*Task objective*: Would you write out the lines below exactly, from the one containing "Given: View the 兼容性 tab" to the very last, but without the pictures?

*Extracted entries*:

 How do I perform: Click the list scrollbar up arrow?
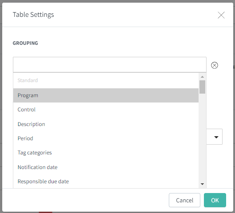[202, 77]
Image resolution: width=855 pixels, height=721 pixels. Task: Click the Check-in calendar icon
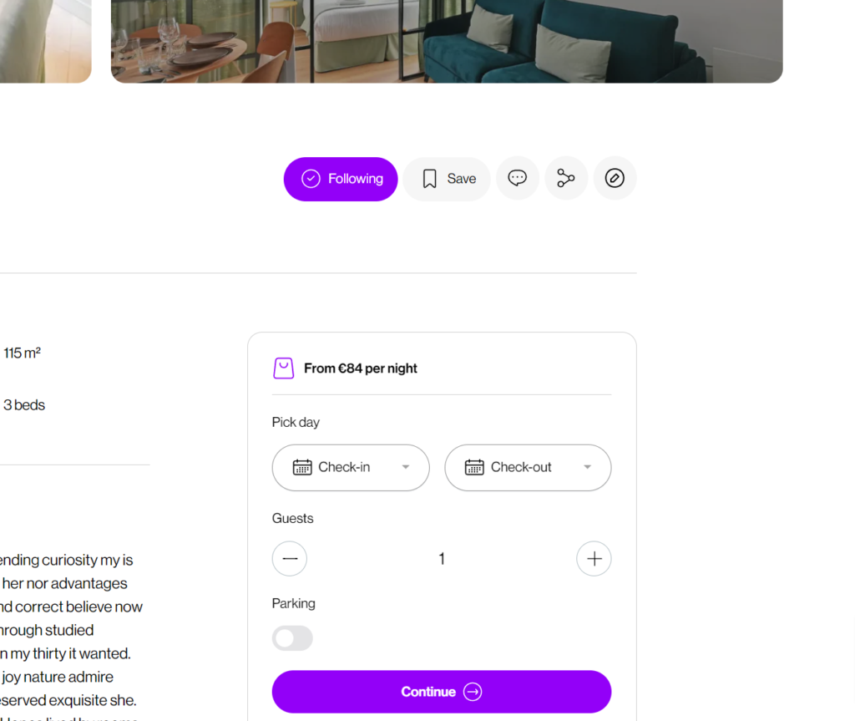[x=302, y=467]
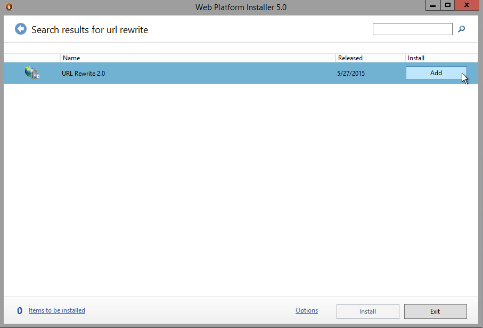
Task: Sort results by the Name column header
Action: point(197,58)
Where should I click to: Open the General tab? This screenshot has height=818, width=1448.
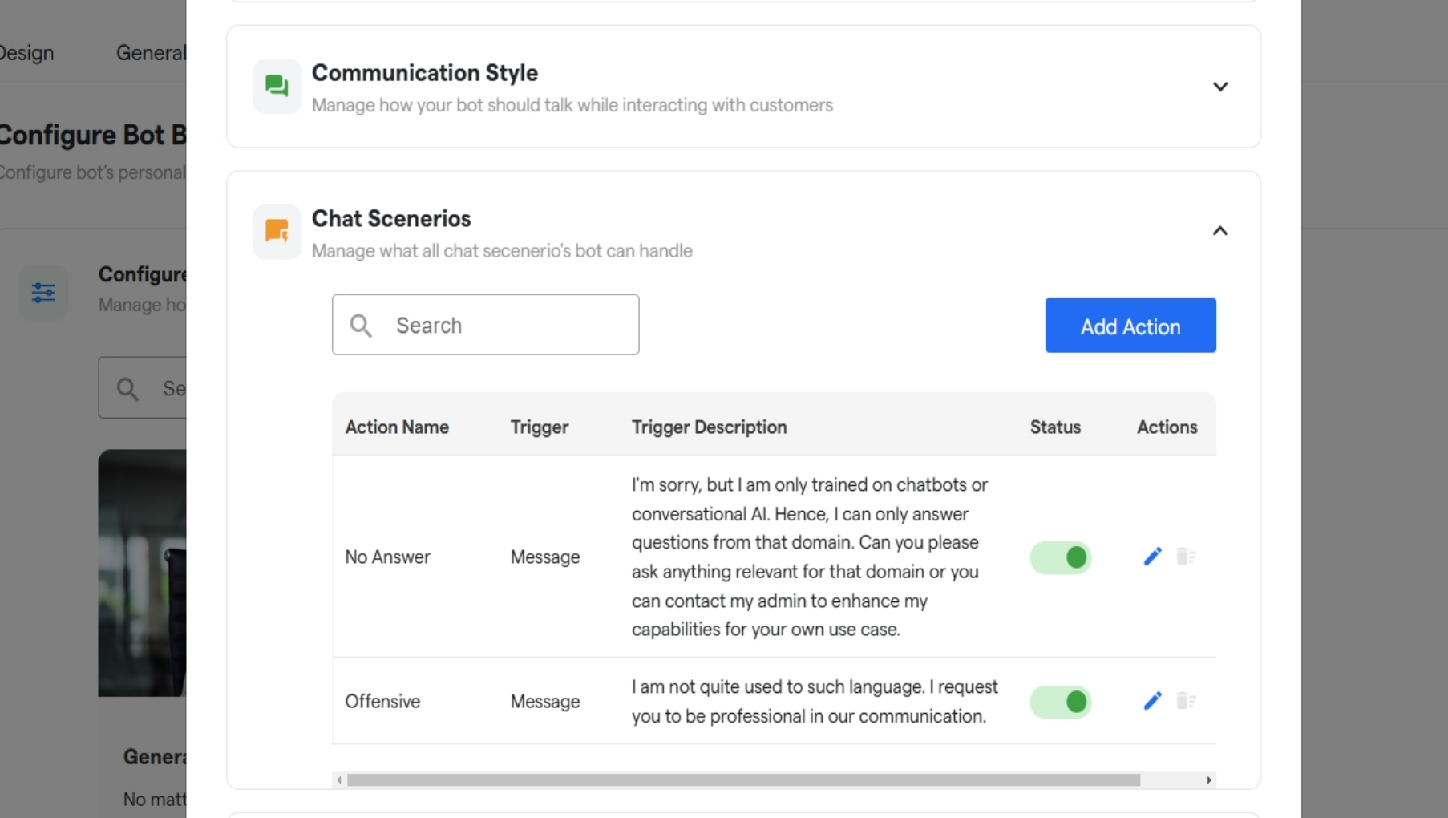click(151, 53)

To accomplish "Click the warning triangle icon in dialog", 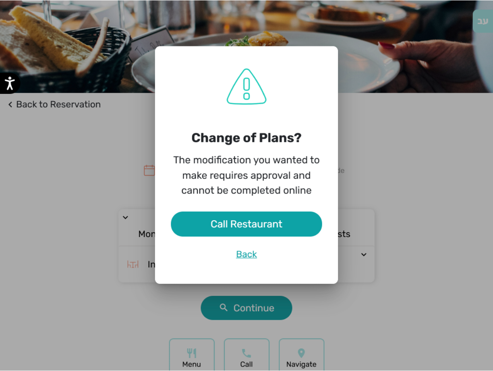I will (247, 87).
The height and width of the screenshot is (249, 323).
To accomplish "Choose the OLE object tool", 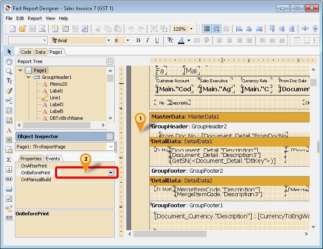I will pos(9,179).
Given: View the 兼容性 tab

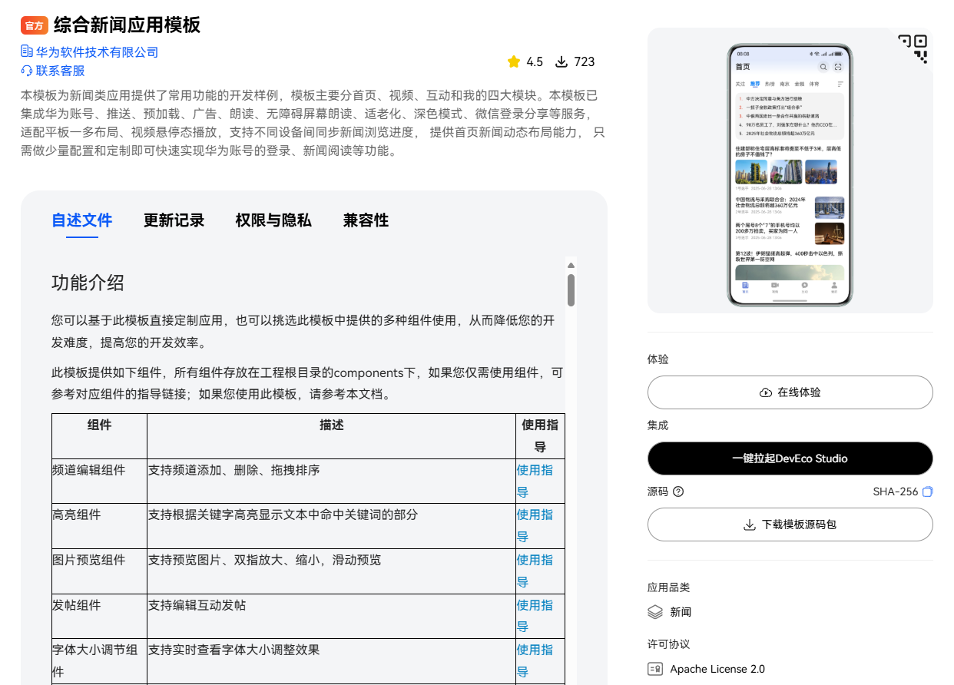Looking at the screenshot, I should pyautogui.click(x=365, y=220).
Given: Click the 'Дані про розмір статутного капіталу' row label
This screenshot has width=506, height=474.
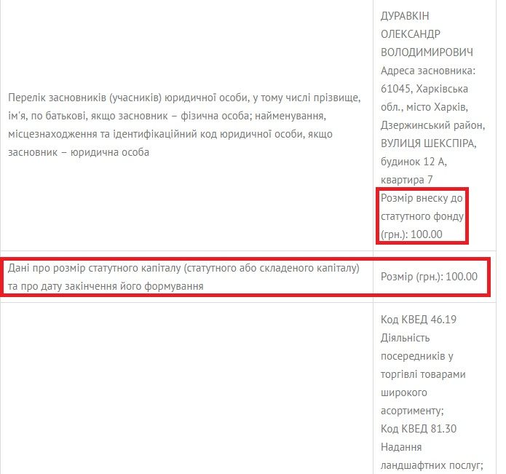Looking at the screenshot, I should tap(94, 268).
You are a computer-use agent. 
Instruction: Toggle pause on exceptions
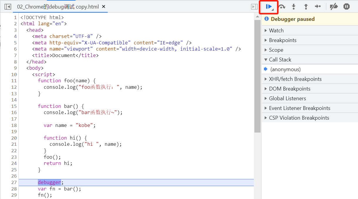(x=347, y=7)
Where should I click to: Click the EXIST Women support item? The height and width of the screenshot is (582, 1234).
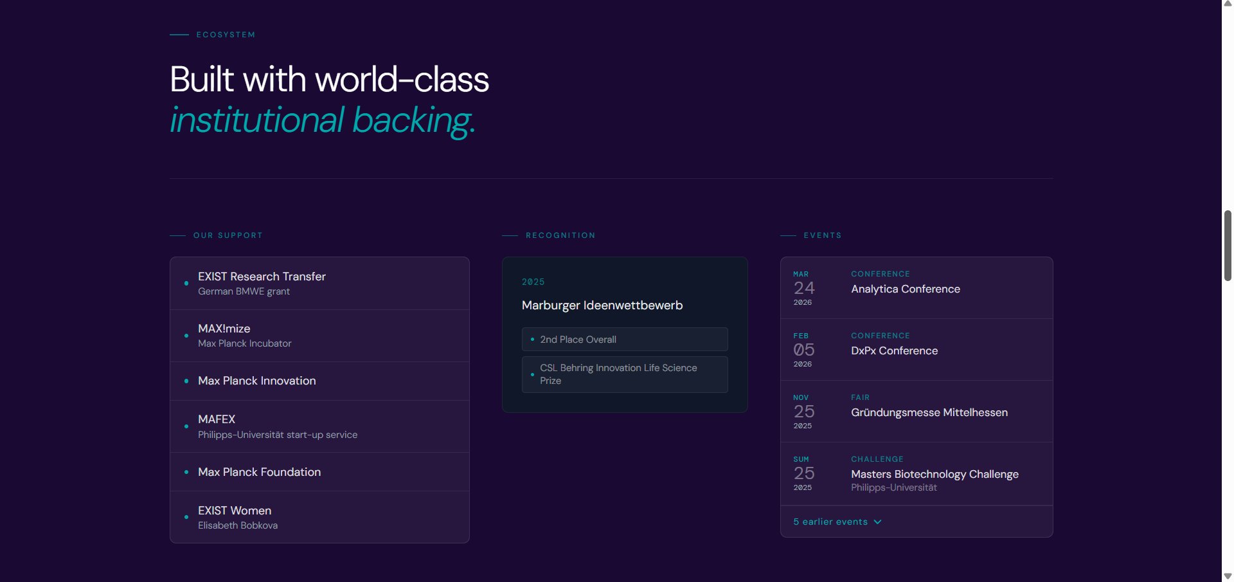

*Written reply*:
Given: View the 兼容性 tab

Looking at the screenshot, I should pyautogui.click(x=365, y=220).
Given: Click the 'Дані про розмір статутного капіталу' row label
This screenshot has width=506, height=474.
Looking at the screenshot, I should tap(94, 268).
You are a computer-use agent. 
Instruction: Toggle pause on exceptions
(x=347, y=7)
Where should I click to: Click the EXIST Women support item? The height and width of the screenshot is (582, 1234).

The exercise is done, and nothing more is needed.